Data section —
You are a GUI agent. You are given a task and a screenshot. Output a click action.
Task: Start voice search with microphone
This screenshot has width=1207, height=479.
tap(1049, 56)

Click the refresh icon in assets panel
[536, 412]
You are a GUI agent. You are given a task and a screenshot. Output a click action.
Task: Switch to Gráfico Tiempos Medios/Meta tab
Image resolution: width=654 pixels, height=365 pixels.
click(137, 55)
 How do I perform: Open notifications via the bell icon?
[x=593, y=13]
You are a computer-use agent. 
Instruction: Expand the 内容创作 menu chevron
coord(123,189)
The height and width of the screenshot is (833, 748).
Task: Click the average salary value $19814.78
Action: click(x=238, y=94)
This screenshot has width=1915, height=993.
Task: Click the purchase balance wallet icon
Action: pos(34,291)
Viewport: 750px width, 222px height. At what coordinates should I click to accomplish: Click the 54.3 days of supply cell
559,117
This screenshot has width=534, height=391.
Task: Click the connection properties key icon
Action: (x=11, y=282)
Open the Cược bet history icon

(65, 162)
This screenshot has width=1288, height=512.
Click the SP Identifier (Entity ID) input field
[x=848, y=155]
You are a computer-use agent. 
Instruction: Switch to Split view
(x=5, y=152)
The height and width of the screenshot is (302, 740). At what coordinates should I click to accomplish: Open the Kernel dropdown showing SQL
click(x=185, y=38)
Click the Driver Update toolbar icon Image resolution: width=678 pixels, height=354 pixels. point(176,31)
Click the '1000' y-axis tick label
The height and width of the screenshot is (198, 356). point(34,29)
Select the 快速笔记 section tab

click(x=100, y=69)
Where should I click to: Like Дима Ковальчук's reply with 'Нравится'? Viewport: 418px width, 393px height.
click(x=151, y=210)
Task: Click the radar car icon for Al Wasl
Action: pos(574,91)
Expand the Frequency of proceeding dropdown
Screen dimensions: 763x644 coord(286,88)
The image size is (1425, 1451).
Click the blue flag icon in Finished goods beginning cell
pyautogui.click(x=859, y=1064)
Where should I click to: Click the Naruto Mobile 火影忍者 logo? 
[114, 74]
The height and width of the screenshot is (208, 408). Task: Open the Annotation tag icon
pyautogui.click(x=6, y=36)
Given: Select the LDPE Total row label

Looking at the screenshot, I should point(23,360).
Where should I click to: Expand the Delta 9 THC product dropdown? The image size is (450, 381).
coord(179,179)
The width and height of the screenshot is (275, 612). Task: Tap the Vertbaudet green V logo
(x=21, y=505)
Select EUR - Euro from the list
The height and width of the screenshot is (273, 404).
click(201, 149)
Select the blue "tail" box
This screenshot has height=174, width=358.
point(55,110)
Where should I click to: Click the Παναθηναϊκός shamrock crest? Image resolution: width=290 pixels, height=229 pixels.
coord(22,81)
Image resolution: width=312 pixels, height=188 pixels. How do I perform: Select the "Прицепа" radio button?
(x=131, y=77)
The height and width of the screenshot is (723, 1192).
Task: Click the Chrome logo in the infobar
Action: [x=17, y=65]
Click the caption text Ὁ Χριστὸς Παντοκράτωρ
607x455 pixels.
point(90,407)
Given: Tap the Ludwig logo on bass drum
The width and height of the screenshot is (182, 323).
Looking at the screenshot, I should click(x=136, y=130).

What is expected — Repeat the records above exactly, from the first line to the last.

Result of the task —
You are a GUI agent. You are given a task and a screenshot. Output a click action.
Task: Start voice search with microphone
This screenshot has width=1207, height=479.
tap(1049, 56)

Click the refresh icon in assets panel
[536, 412]
You are a GUI agent. You are given a task and a screenshot. Output a click action.
Task: Switch to Gráfico Tiempos Medios/Meta tab
Image resolution: width=654 pixels, height=365 pixels.
click(137, 55)
 How do I perform: Open notifications via the bell icon?
[x=593, y=13]
You are a computer-use agent. 
Instruction: Expand the 内容创作 menu chevron
coord(123,189)
The height and width of the screenshot is (833, 748).
Task: Click the average salary value $19814.78
Action: click(x=238, y=94)
This screenshot has width=1915, height=993.
Task: Click the purchase balance wallet icon
Action: pos(34,291)
Viewport: 750px width, 222px height. At what coordinates should I click to accomplish: Click the 54.3 days of supply cell
559,117
This screenshot has width=534, height=391.
Task: Click the connection properties key icon
Action: (x=11, y=282)
Open the Cược bet history icon

(65, 162)
This screenshot has width=1288, height=512.
Click the SP Identifier (Entity ID) input field
[x=848, y=155]
You are a computer-use agent. 
Instruction: Switch to Split view
(x=5, y=152)
The height and width of the screenshot is (302, 740). At what coordinates should I click to accomplish: Open the Kernel dropdown showing SQL
click(x=185, y=38)
Click the Driver Update toolbar icon Image resolution: width=678 pixels, height=354 pixels. point(176,31)
Click the '1000' y-axis tick label
The height and width of the screenshot is (198, 356). point(34,29)
Select the 快速笔记 section tab

click(x=100, y=69)
Where should I click to: Like Дима Ковальчук's reply with 'Нравится'? Viewport: 418px width, 393px height.
click(x=151, y=210)
Task: Click the radar car icon for Al Wasl
Action: pos(574,91)
Expand the Frequency of proceeding dropdown
Screen dimensions: 763x644 coord(286,88)
The image size is (1425, 1451).
Click the blue flag icon in Finished goods beginning cell
pyautogui.click(x=859, y=1064)
Where should I click to: Click the Naruto Mobile 火影忍者 logo? 
[114, 74]
The height and width of the screenshot is (208, 408). Task: Open the Annotation tag icon
pyautogui.click(x=6, y=36)
Given: Select the LDPE Total row label

Looking at the screenshot, I should point(23,360).
Where should I click to: Expand the Delta 9 THC product dropdown? The image size is (450, 381).
coord(179,179)
The width and height of the screenshot is (275, 612). Task: Tap the Vertbaudet green V logo
(x=21, y=505)
Select EUR - Euro from the list
The height and width of the screenshot is (273, 404).
click(201, 149)
Select the blue "tail" box
This screenshot has height=174, width=358.
point(55,110)
Where should I click to: Click the Παναθηναϊκός shamrock crest? Image resolution: width=290 pixels, height=229 pixels.
coord(22,81)
Image resolution: width=312 pixels, height=188 pixels. How do I perform: Select the "Прицепа" radio button?
(x=131, y=77)
The height and width of the screenshot is (723, 1192).
Task: Click the Chrome logo in the infobar
Action: [x=17, y=65]
Click the caption text Ὁ Χριστὸς Παντοκράτωρ
607x455 pixels.
point(90,407)
Given: Tap the Ludwig logo on bass drum
The width and height of the screenshot is (182, 323).
Looking at the screenshot, I should click(x=136, y=130).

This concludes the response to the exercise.